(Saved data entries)
================================
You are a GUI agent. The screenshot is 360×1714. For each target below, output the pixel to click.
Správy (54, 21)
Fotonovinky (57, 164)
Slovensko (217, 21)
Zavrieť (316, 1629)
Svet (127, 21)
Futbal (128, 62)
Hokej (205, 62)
================================
> _WHAT IS REQUIRED_: Each line above should be copied exactly, with no line missing.

> _RESPONSE AREA_:
You are a GUI agent. The screenshot is 360×1714. For each target below, output the pixel to click.
Správy (54, 21)
Fotonovinky (57, 164)
Slovensko (217, 21)
Zavrieť (316, 1629)
Svet (127, 21)
Futbal (128, 62)
Hokej (205, 62)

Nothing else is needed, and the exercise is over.